TRAVAIL DEMANDÉ - D'après le texte sur le recrutement dans les startups, quelle proportion de femmes compte l'informatique selon l'étude IT publiée en 2021 ?

TEXTE SUPPORT -
######

Un impact direct sur la stratégie des startups et leurs recrutements
Pour Maya Noel, directrice générale de France Digitale, le constat est sans appel : " Aujourd’hui le recrutement est le principal frein à la croissance des startups. L’année dernière, près de 70% de nos adhérents mettaient le recrutement comme principal frein à leur croissance : ils n’arrivent pas à recruter des profils techs, et à les garder ". Cette étude, qui insiste sur le fait que " toutes les fonctions IT seront en tension en 2023 ", confirme bien cette difficulté sur le terrain.
Le problème vient-il du manque de candidats au sein des formations diplomantes, véritable graal menant à ces métiers ? Peut-être. Mais cela ne peut pas tout expliquer. " Il y a peu de profils en infrastructure, en système, qui nécessitent des compétences et une expertise qu’on acquiert avec le temps ", rappelle Maya Noel. " Cela est peut être aussi dû au fait qu’en France, cela semble moins prestigieux de faire des formations de développeur ou système d’information ou infra back office. Cela sonne moins sexy que d’être data scientist, alors qu’aux US, tout ce qui touche aux "computer sciences" est très réputé. Qui plus est, peu de jeunes femmes se lancent dans ces domaines, notamment par manque de modèles féminins au sein de ces professions ".
Seulement 23 % de femmes dans l'informatique
La féminisation de la Tech, un sujet également soulevé par Sacha Kalusevic. " En effet, il n’y a que 37 % de femmes qui se dirigent vers un Baccalauréat Scientifique et seulement 26 % vers une formation d’ingénieur ou technologique après le Bac, selon le rapport de l’Institut des Politiques".
"Alors que nous comptons seulement 23 % de femmes dans l’informatique selon notre étude IT publiée en 2021, nous sommes très loin d’atteindre la parité dans ces métiers ".
Cependant, les besoins dans des secteurs tels que la cybersécurité deviennent vitaux, comme l'a démontré la cyberattaque d'un hôpital de Corbeil-Essonnes en août 2022. Ces risques auraient pu être plus anticipés, tant sur le terrain qu’en matière de formation : " Les besoins en cybersécurité ont explosé depuis 2020 ", précise Sacha Kalusevic. " Or, pour former des experts en cybersécurité, il faut au minimum trois ans de formation puis, pour devenir suffisamment expert, au moins deux ans d’expérience en entreprise. Cela signifie que la pénurie d’experts en cybersécurité commencera à s’atténuer à partir de 2025 seulement ! D’ici là, les entreprises devront trouver des solutions pour compenser ce manque. […] La nature ayant horreur du vide, le développement du travail en remote peut potentiellement amener les entreprises à aller trouver des solutions "near-shore" ou "off-shore" pour combler la pénurie sur certains métiers ".
Les salaires se stabilisent
Malgré tout, les résultats de l’étude se veulent rassurants. En effet, en 2023, le rythme des augmentations de salaire devrait ralentir … mais certainement pas diminuer. Selon Sacha Kalusevic " pour 2023, la tendance générale est à la prudence au niveau des grilles salariales, compte tenu des incertitudes économiques actuelles. Nous avons toutefois deux tendances qui se dessinent. La première est que nous ne devrions pas observer de baisses de salaire car les "grilles" d’embauche devraient se maintenir avec celles établies en 2022. Et la seconde tendance à prévoir, ce sont les augmentations de salaires en 2023 qui devraient être beaucoup plus mesurées qu’en 2022".
Les métiers de l’informatique ont encore de beaux jours devant eux, et les startups vont devoir redoubler d'inventivité pour se montrer attractifs et conserver leurs talents.

######

MATÉRIEL FOURNI -
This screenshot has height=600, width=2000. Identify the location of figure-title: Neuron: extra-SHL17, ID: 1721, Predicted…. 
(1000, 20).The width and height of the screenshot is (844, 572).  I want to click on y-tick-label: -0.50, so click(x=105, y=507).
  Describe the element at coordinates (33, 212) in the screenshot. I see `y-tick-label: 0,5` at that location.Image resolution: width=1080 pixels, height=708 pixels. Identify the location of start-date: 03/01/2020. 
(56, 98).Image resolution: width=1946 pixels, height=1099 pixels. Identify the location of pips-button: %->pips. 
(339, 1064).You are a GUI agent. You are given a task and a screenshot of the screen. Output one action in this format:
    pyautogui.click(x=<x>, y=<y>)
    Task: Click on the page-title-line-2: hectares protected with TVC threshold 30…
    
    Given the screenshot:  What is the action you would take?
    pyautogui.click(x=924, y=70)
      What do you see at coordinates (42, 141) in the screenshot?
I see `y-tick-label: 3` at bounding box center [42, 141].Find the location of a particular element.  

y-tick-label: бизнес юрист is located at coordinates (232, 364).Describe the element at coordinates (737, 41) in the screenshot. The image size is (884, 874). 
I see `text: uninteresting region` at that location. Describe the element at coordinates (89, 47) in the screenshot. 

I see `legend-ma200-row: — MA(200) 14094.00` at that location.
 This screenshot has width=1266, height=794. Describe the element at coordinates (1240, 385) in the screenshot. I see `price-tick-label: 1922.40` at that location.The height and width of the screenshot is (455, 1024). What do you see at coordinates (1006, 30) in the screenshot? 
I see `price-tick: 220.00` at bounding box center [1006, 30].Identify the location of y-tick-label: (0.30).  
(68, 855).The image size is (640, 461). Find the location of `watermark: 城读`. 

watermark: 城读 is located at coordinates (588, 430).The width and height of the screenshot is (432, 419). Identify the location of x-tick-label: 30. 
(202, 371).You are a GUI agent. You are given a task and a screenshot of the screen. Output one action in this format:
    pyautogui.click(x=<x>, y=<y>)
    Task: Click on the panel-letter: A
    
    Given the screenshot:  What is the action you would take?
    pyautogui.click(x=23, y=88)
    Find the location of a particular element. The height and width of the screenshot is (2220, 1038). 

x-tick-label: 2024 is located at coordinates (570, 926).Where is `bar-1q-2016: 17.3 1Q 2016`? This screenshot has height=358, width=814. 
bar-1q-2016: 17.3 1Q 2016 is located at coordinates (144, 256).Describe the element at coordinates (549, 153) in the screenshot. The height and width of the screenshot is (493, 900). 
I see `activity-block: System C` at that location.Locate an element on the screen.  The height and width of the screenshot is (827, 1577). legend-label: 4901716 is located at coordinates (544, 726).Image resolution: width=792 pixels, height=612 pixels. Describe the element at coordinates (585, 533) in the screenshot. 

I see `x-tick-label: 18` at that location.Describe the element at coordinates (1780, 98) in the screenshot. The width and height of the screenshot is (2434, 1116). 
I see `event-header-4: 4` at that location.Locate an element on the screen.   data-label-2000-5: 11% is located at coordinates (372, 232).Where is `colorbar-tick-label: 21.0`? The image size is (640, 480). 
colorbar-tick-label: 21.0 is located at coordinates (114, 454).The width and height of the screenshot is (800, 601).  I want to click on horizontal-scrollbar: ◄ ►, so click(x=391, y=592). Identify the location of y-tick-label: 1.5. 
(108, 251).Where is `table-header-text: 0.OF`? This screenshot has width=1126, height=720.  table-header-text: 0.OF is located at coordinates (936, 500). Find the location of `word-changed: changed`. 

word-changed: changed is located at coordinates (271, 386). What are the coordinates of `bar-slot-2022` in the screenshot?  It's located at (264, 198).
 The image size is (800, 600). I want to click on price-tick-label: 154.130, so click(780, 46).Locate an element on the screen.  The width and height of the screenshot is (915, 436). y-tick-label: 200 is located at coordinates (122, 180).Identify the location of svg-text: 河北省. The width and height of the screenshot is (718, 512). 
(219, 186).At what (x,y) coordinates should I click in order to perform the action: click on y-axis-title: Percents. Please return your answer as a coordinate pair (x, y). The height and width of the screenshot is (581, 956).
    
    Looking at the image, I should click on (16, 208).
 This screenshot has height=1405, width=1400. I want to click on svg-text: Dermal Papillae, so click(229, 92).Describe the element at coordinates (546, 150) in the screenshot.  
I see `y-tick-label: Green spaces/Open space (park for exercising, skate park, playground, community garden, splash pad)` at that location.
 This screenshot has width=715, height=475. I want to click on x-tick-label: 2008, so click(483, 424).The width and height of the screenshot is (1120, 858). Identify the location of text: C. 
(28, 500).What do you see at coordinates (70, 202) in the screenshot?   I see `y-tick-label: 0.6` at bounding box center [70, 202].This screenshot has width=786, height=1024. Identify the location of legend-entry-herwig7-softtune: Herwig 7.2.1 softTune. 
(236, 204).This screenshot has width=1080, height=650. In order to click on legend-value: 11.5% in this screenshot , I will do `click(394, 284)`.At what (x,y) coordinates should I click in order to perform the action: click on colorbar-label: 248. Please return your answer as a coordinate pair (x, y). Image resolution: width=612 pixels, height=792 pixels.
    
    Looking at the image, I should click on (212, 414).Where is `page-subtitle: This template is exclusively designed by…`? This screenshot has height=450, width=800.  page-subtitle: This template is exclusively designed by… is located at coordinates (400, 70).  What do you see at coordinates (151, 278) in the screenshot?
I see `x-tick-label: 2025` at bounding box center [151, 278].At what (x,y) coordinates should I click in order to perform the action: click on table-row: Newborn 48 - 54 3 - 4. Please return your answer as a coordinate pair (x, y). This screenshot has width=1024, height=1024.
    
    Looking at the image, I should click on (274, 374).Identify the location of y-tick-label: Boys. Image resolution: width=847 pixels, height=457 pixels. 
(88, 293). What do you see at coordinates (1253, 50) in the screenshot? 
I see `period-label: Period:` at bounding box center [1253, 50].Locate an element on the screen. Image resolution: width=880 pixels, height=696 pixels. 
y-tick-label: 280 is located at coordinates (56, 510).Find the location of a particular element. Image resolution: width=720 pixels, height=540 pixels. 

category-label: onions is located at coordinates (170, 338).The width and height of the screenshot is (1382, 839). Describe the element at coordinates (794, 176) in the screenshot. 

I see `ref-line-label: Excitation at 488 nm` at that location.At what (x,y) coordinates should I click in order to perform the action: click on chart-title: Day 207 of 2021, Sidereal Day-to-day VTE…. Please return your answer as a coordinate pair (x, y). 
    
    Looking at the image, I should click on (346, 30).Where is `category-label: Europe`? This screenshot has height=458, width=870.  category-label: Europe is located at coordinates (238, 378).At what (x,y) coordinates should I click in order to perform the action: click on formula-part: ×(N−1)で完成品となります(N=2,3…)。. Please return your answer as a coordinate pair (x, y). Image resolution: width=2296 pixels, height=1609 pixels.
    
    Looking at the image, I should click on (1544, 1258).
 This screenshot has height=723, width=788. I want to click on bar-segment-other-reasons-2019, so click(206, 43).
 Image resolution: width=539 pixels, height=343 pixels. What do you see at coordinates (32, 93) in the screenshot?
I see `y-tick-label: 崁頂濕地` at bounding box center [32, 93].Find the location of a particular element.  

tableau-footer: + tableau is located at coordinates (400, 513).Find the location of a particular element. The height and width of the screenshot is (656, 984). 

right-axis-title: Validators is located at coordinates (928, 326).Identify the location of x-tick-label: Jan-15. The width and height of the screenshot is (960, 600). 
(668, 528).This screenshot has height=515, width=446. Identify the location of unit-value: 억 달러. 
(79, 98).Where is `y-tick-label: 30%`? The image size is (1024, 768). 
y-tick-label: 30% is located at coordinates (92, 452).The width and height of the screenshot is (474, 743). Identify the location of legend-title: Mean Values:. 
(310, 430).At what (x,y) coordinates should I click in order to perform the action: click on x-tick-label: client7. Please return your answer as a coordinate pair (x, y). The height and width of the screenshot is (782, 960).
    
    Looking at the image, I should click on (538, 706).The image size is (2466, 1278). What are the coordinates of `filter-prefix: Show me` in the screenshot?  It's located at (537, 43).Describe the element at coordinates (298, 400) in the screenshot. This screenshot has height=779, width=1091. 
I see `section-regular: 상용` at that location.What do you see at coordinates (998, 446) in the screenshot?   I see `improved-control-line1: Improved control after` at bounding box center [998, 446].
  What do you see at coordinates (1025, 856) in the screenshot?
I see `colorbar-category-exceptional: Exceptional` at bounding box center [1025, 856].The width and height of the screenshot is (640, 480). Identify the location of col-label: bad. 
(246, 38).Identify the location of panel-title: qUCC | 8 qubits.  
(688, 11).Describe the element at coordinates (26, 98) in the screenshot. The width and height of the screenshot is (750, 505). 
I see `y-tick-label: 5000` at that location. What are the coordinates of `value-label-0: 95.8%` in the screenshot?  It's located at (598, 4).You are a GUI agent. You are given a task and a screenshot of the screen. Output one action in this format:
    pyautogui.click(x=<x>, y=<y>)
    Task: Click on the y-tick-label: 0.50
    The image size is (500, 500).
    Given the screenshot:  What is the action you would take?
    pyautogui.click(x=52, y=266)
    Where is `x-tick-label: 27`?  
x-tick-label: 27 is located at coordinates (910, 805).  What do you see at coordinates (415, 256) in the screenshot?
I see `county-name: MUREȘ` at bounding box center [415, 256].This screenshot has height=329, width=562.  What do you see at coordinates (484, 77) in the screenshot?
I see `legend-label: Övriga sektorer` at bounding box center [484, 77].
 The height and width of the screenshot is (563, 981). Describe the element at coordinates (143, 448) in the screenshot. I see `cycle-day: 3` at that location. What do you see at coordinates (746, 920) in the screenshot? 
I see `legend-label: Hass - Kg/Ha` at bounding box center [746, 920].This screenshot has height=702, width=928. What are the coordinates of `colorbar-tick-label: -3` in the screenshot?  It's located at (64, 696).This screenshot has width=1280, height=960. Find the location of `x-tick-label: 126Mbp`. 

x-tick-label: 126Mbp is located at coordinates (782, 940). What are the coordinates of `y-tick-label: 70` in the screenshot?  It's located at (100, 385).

######

EXERCICE CORRIGÉ - Seulement 23 % de femmes.